NEW research has revealed that rare genetic variants and common polygenic risk scores independently influence survival in idiopathic pulmonary fibrosis (IPF), highlighting their potential in guiding personalised care for patients with this progressive lung disease.
Researchers analysed whole-genome sequences from 888 individuals enrolled in the Pulmonary Fibrosis Foundation Patient Registry (PFFPR) between 2016 and 2018, focusing on rare qualifying variants in telomere-related and other monogenic genes associated with adult-onset pulmonary fibrosis. A polygenic risk score for IPF (PRS-IPF) was also calculated based on known common genetic variants. The association of these genetic factors with survival was evaluated using Cox proportional hazard models, adjusting for sex, age at diagnosis, and genetic ancestry. Validation of findings was performed using data from the UK-based PROFILE cohort (n=472), with results combined in a fixed-effects meta-analysis.

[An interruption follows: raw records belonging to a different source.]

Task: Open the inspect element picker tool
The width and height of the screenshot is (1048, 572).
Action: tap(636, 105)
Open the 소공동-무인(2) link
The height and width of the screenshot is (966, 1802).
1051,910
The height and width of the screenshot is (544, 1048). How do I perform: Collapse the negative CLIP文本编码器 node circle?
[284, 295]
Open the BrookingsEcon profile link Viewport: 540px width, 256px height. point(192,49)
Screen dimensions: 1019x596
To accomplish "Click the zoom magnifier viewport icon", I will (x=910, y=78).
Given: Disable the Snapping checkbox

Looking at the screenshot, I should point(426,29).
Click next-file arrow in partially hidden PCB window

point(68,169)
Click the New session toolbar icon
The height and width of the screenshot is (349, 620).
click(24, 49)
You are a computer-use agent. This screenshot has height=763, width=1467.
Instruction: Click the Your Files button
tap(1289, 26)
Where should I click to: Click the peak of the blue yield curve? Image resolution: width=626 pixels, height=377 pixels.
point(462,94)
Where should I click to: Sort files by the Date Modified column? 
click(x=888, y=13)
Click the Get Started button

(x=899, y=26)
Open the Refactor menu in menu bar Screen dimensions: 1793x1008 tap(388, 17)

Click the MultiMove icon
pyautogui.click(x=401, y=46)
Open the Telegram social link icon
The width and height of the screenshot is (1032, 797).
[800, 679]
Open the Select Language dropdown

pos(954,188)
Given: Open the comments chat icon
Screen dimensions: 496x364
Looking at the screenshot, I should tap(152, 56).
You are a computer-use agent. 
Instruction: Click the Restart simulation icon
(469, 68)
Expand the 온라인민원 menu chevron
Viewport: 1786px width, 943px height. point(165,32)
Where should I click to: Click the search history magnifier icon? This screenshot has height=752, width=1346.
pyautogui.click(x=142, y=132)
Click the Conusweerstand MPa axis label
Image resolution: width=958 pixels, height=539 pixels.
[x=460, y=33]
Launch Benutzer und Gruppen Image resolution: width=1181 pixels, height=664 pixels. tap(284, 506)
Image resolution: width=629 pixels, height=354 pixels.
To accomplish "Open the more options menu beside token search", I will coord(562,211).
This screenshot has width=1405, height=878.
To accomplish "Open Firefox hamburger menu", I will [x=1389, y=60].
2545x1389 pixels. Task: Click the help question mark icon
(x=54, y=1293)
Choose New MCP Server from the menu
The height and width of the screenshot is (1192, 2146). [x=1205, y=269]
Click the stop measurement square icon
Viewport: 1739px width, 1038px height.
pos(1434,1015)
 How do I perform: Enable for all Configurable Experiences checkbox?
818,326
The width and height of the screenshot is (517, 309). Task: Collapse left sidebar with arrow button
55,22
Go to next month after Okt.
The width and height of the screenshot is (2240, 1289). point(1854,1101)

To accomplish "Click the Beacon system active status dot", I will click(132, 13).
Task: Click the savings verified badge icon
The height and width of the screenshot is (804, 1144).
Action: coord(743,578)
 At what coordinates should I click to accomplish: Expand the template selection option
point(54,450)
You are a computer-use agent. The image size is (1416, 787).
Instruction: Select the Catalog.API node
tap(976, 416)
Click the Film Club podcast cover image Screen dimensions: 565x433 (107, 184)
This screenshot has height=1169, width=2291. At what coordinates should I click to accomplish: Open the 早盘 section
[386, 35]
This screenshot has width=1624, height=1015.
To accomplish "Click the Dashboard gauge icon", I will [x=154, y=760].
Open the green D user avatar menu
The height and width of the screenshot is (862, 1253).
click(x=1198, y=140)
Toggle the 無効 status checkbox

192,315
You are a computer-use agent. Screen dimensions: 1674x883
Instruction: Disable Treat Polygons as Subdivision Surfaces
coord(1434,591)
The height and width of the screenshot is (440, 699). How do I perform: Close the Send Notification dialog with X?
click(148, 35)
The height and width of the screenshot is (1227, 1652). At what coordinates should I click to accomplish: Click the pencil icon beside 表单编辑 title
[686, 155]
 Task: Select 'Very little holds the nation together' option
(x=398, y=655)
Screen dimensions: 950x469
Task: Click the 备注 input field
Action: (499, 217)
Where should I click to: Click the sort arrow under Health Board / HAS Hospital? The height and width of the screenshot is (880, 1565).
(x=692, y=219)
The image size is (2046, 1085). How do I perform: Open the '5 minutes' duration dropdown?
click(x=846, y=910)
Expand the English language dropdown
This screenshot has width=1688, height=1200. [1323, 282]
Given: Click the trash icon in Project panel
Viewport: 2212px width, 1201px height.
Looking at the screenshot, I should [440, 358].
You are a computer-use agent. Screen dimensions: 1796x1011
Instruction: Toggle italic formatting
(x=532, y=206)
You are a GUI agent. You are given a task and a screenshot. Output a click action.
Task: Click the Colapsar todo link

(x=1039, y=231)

In the PFFPR cohort, carriers of qualifying variants in monogenic adult-onset pulmonary fibrosis genes had significantly lower PRS-IPF (odds ratio: 1.79, 95% CI: 1.15–2.81; P=0.010) and reduced survival (hazard ratio: 1.53, 95% CI: 1.12–2.10; P=0.00733). Moreover, individuals with the lowest PRS-IPF also showed worse survival outcomes (hazard ratio: 1.61, 95% CI: 1.25–2.07; P=0.000187), suggesting an independent contribution of common and rare genetic factors. These findings were replicated in the PROFILE cohort, confirming the consistency of the genetic associations across populations.
The study indicates that rare variants and polygenic risk scores interact in a non-additive manner, likely representing distinct IPF subtypes with differing prognoses. Incorporating both rare variant screening and polygenic modelling may enhance risk stratification and clinical decision-making in IPF management.
Reference
Alonso-González A et al. Rare variants and survival of patients with idiopathic pulmonary fibrosis: analysis of a multicentre, observational cohort study with independent validation. Lancet Respir Med. 2025; DOI:10.1016/S2213-2600(25)00045-1.